We use Express.js with Redis.
Claude Code: [reads codebase, analyzes middleware chain,
proposes architecture with sliding window algorithm,
identifies all routes that need protection,
suggests database schema for rate limit tracking]
Step 2: Implement with Cursor
Take Claude Code’s plan and feed it to Cursor’s agent mode:
Implement the rate limiting system based on this plan:
[paste Claude Code's architecture plan]
Start with the Redis rate limiter middleware.
Cursor will generate the code files, and you review each diff before accepting.

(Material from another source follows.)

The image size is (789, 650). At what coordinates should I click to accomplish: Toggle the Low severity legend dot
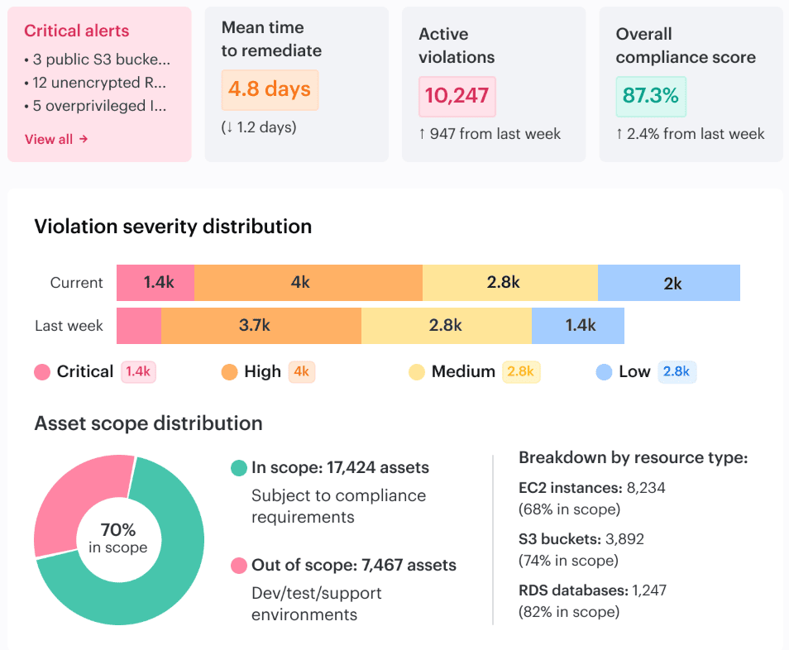[604, 372]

Step 3: Test with Claude Code
You: Write tests for the rate limiting middleware we just added.
Cover edge cases: expired windows, concurrent requests,
Redis connection failures.
Claude Code’s reasoning ability produces more thorough test suites than autocomplete-based tools.
The $40/Month Sweet Spot
You do not need to spend hundreds on AI tools. Here is the cost-effective setup:
| Tool | Plan | Monthly Cost | What You Get |
|---|---|---|---|
| Claude Code | Max (5x) | $20 | Deep reasoning, complex tasks |
| Cursor | Pro | $20 | Fast implementation, autocomplete |
| Total | $40 | Complete AI dev stack |
For a detailed pricing breakdown of Claude Code plans, see Claude Code Pricing Guide.
Cost optimization tips:
- Use Claude Code’s Sonnet model for routine tasks (cheaper than Opus)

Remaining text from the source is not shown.